Start of Data to process
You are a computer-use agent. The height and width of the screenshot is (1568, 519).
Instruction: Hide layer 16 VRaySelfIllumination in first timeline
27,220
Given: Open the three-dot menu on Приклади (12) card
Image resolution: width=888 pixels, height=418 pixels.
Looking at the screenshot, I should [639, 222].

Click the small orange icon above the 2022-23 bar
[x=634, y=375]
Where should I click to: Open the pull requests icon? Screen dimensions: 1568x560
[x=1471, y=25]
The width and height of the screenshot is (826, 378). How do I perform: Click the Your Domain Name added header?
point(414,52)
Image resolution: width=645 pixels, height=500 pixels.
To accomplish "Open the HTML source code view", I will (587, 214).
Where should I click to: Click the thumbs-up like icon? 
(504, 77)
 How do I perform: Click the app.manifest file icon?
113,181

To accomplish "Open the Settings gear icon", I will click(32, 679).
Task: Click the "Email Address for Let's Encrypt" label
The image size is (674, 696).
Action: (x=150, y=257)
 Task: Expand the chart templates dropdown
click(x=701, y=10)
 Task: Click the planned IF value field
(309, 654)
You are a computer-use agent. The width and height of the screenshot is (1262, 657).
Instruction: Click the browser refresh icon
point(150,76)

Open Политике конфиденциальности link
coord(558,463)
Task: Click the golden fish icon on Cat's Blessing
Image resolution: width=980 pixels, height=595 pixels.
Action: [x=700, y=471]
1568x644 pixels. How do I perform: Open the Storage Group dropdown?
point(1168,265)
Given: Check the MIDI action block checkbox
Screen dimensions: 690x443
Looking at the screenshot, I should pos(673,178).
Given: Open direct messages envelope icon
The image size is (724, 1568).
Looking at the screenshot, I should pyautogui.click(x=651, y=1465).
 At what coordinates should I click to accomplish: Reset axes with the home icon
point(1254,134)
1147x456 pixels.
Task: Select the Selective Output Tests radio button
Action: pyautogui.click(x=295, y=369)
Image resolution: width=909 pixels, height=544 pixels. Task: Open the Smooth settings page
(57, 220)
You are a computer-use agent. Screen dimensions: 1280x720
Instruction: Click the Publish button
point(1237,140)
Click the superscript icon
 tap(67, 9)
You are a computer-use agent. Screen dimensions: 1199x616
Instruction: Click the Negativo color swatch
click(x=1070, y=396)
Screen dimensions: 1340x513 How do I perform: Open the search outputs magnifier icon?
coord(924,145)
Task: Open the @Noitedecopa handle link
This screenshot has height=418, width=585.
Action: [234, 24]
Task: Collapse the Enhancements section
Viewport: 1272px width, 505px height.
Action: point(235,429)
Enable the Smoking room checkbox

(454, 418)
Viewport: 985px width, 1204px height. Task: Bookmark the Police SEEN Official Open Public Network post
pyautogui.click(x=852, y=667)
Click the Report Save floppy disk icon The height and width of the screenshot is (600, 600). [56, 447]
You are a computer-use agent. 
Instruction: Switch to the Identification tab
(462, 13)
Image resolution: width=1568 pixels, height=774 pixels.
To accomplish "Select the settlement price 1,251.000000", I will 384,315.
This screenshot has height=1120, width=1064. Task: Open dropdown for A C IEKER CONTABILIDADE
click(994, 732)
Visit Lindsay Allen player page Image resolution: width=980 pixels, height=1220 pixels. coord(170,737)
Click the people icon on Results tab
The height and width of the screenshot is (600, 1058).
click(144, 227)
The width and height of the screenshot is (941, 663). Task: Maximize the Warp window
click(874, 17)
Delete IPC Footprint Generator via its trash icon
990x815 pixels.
End of Data to process
* _Exercise prompt_
Every entry is to be restated word for word.

* _Answer to this exercise_
You are a computer-use agent. The height and width of the screenshot is (1568, 519).
Instruction: Hide layer 16 VRaySelfIllumination in first timeline
27,220
Given: Open the three-dot menu on Приклади (12) card
Image resolution: width=888 pixels, height=418 pixels.
Looking at the screenshot, I should [639, 222].

Click the small orange icon above the 2022-23 bar
[x=634, y=375]
Where should I click to: Open the pull requests icon? Screen dimensions: 1568x560
[x=1471, y=25]
The width and height of the screenshot is (826, 378). How do I perform: Click the Your Domain Name added header?
point(414,52)
Image resolution: width=645 pixels, height=500 pixels.
To accomplish "Open the HTML source code view", I will (587, 214).
Where should I click to: Click the thumbs-up like icon? 
(504, 77)
 How do I perform: Click the app.manifest file icon?
113,181

To accomplish "Open the Settings gear icon", I will click(32, 679).
Task: Click the "Email Address for Let's Encrypt" label
The image size is (674, 696).
Action: (x=150, y=257)
 Task: Expand the chart templates dropdown
click(x=701, y=10)
 Task: Click the planned IF value field
(309, 654)
You are a computer-use agent. The width and height of the screenshot is (1262, 657).
Instruction: Click the browser refresh icon
point(150,76)

Open Политике конфиденциальности link
coord(558,463)
Task: Click the golden fish icon on Cat's Blessing
Image resolution: width=980 pixels, height=595 pixels.
Action: [x=700, y=471]
1568x644 pixels. How do I perform: Open the Storage Group dropdown?
point(1168,265)
Given: Check the MIDI action block checkbox
Screen dimensions: 690x443
Looking at the screenshot, I should pos(673,178).
Given: Open direct messages envelope icon
The image size is (724, 1568).
Looking at the screenshot, I should pyautogui.click(x=651, y=1465).
 At what coordinates should I click to accomplish: Reset axes with the home icon
point(1254,134)
1147x456 pixels.
Task: Select the Selective Output Tests radio button
Action: pyautogui.click(x=295, y=369)
Image resolution: width=909 pixels, height=544 pixels. Task: Open the Smooth settings page
(57, 220)
You are a computer-use agent. Screen dimensions: 1280x720
Instruction: Click the Publish button
point(1237,140)
Click the superscript icon
 tap(67, 9)
You are a computer-use agent. Screen dimensions: 1199x616
Instruction: Click the Negativo color swatch
click(x=1070, y=396)
Screen dimensions: 1340x513 How do I perform: Open the search outputs magnifier icon?
coord(924,145)
Task: Open the @Noitedecopa handle link
This screenshot has height=418, width=585.
Action: [234, 24]
Task: Collapse the Enhancements section
Viewport: 1272px width, 505px height.
Action: point(235,429)
Enable the Smoking room checkbox

(454, 418)
Viewport: 985px width, 1204px height. Task: Bookmark the Police SEEN Official Open Public Network post
pyautogui.click(x=852, y=667)
Click the Report Save floppy disk icon The height and width of the screenshot is (600, 600). [56, 447]
You are a computer-use agent. 
Instruction: Switch to the Identification tab
(462, 13)
Image resolution: width=1568 pixels, height=774 pixels.
To accomplish "Select the settlement price 1,251.000000", I will 384,315.
This screenshot has height=1120, width=1064. Task: Open dropdown for A C IEKER CONTABILIDADE
click(994, 732)
Visit Lindsay Allen player page Image resolution: width=980 pixels, height=1220 pixels. coord(170,737)
Click the people icon on Results tab
The height and width of the screenshot is (600, 1058).
click(144, 227)
The width and height of the screenshot is (941, 663). Task: Maximize the Warp window
click(874, 17)
Delete IPC Footprint Generator via its trash icon
990x815 pixels.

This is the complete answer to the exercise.